### BRIEF
Could you please retype exactly the lines from the start of the records below through the line that contains "Home (14, 93)", both included, and leave out the pictures?

### RECORDS
*** Begin section ***

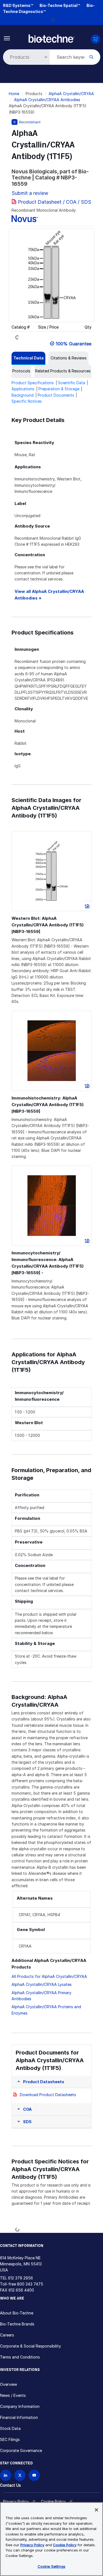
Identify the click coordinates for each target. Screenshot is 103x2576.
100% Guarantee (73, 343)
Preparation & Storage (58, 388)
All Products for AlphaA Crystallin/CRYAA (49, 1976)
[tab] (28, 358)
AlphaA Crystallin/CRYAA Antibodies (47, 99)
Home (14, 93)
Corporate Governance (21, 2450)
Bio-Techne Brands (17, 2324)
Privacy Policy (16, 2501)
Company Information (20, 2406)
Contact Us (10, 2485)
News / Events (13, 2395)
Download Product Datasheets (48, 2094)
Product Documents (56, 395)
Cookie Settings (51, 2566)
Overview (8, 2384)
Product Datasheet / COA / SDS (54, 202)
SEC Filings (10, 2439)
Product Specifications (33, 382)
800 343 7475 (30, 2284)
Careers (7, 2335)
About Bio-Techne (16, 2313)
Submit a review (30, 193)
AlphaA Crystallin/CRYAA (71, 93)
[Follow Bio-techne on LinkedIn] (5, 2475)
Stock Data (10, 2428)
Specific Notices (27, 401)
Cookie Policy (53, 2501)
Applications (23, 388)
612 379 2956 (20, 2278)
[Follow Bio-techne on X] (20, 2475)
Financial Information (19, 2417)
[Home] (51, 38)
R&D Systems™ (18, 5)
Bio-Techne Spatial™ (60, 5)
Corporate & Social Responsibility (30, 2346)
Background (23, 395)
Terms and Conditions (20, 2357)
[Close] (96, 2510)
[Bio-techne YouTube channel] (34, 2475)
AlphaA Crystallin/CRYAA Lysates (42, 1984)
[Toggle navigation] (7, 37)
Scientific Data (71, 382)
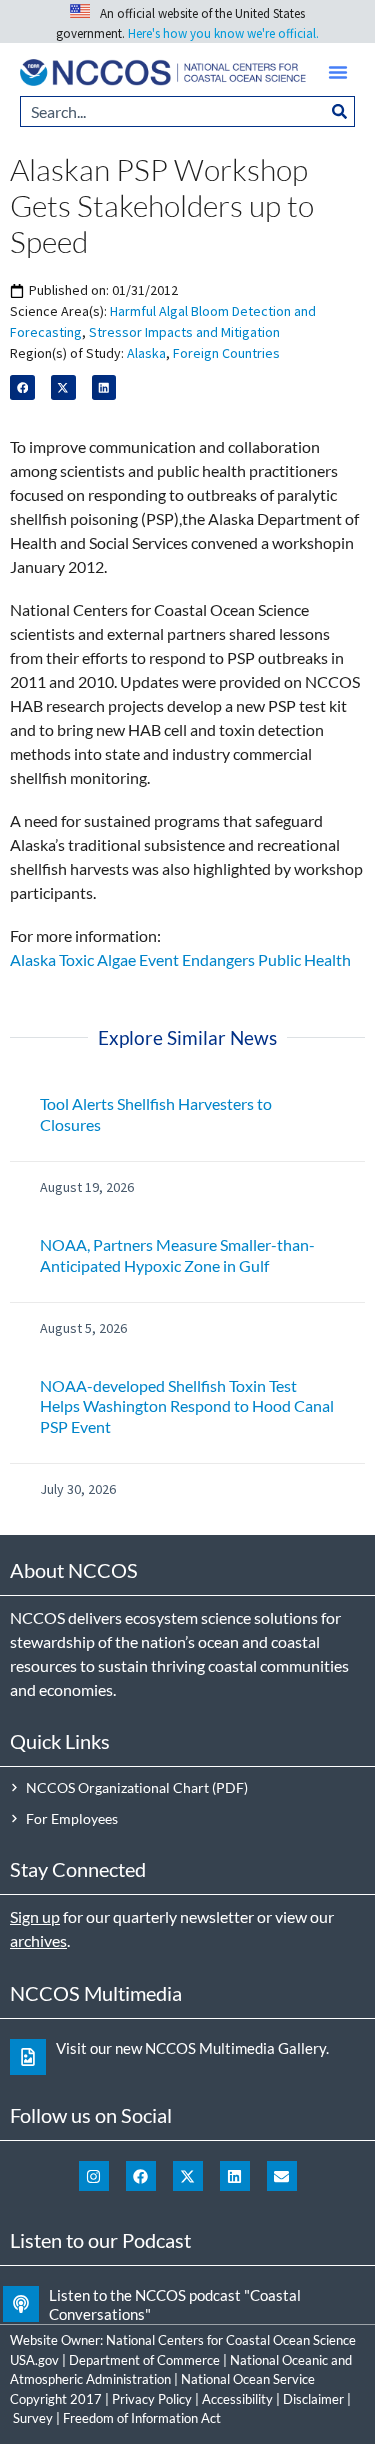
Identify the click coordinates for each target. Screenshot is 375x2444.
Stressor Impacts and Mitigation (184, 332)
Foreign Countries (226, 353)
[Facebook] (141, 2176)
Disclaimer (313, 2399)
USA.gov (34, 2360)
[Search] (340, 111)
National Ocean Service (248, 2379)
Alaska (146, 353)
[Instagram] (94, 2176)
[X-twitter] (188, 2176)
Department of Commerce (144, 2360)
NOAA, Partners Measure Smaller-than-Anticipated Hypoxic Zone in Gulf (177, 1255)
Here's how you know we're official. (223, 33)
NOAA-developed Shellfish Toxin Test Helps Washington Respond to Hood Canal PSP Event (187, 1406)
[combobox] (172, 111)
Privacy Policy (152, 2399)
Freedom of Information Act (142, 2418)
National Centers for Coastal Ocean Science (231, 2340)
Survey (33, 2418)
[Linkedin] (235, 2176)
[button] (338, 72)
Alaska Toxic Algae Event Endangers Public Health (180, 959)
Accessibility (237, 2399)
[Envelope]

*** End section ***

### OUTPUT BELOW
Identify the click coordinates for each target. Screenshot is 103x2576.
100% Guarantee (73, 343)
Preparation & Storage (58, 388)
All Products for AlphaA Crystallin/CRYAA (49, 1976)
[tab] (28, 358)
AlphaA Crystallin/CRYAA Antibodies (47, 99)
Home (14, 93)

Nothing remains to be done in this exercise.